• [Texte fourni]:
- - - -
Parcourir des grandes voies d’escalade sur le sommet le plus mythique de l’Oisans ? C’est le rêve de bon nombre d’alpinistes… Le Mashercrew est allé défricher pour vous trois voies d’ampleur à la Meije, pour les grimpeurs en manque d’altitude !

 

Première étape : la voie Pierre-Allain (TD)

par Jean et Emma

Pierre Allain, le nom est déjà à lui seul une légende. On pense tout de suite à tout ce qu’on a dans les mains et qui a été inventé par ce gars-là : mousqueton en alliage, descendeur, chaussons, sacs en duvet et j’en passe. Ajoutez à ça une face mythique de 800m de hauteur, au caillou sculpté et solide à souhait… ça devrait être sympa !

Qu’est-ce qu’on attend finalement ? Ah oui les conditions peut-être : il faut que ça soit sec, mais pas trop non plus pour ne pas risquer les chutes de pierres. En effet quand la neige disparaît du glacier carré elle libère quantité de pierres posées, qui ne demandent qu’à rejoindre le pied de la face par gravité ! C’est d’ailleurs le principal risque de ces voies du Grand Pic.
- - - -
• [Enregistrements extraits]:

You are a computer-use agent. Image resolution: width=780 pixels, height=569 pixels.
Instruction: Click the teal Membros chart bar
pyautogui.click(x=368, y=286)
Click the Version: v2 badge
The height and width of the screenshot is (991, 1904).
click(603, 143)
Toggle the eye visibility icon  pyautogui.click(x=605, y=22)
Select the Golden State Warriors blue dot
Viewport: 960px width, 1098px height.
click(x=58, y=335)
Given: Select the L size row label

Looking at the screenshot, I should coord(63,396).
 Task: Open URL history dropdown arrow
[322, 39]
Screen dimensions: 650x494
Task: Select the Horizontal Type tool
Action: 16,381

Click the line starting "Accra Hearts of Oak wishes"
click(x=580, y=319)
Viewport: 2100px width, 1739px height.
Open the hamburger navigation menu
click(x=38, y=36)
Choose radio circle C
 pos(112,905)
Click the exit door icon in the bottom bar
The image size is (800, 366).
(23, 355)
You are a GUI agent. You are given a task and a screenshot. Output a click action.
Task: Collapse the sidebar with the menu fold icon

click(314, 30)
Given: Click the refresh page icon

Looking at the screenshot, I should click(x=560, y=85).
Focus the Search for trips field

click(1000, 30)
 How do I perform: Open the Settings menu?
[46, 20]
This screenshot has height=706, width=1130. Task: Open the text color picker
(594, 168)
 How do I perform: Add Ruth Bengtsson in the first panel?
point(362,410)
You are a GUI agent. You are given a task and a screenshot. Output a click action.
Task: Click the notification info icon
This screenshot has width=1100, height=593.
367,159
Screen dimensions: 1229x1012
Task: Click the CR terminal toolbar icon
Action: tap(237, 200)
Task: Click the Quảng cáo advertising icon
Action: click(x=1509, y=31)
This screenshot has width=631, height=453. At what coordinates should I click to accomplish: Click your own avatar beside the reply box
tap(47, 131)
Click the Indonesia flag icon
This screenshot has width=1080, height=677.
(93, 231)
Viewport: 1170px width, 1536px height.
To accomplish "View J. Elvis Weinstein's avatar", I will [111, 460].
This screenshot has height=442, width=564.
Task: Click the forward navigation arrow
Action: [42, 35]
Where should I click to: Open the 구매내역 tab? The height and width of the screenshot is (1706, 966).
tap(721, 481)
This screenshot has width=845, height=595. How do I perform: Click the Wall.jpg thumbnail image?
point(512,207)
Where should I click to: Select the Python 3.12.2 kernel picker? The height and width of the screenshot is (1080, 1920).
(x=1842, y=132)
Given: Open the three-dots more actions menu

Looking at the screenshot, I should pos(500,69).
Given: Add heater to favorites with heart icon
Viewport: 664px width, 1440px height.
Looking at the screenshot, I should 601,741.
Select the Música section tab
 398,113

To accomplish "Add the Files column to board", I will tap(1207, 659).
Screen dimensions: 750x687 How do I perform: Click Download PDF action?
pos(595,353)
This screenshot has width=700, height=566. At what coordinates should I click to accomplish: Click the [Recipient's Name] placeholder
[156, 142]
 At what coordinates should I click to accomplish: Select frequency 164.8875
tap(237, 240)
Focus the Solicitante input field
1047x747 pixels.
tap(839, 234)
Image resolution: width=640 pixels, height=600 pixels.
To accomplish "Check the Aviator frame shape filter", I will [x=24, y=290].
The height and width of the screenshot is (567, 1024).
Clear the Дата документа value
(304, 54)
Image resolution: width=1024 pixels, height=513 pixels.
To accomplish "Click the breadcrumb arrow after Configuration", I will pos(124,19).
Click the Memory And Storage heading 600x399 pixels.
- - - -
• [Les consignes]:
1) D'après le texte sur la Meije :
(a) Combien de voies le Mashercrew est-il allé défricher ?
(b) Quelle est la hauteur de la face de la voie Pierre-Allain ?
(c) Quel est le principal risque des voies du Grand Pic ?
2) Rédigez la suite du texte sur les voies d'escalade de la Meije, à partir de sa dernière phrase.
Les enregistrements ne sont pas nécessaires pour cet exercice.

• [Corrigé de l'exercice]:
1)
(a) Trois voies.
(b) 800 m.
(c) Les chutes de pierres.

2)
La voie se résume en trois parties : le fauteuil et ses variantes d’accès, un bastion raide haut de 500m et la facette sommitale, petit triangle perché sortant à quasi 4000m.

La face sud du Grand Pic de la Meije, où se déroulent les voies Pierre-Allain et Mitchka – ©Jean Lefalher

 

Nous avons opté pour la variante d’accès de gauche ouverte par Christophe Moulin, moins exposée aux chutes de pierres et évitant la douche sous la cascade de l’attaque historique. Le départ n’est pas évident à trouver, il faut chercher la cascade de gauche puis remonter le névé 10m a gauche. Dans une zone raide on trouve un piton récent, à partir duquel on grimpe en tirant bien à droite pour trouver au bout de 30m environ un relais avec spit et piton.

La suite est évidente mais prudence en sortant sur le fauteuil : les cailloux peuvent pleuvoir. Il est sans doute préférable de se décorder pour la rapidité.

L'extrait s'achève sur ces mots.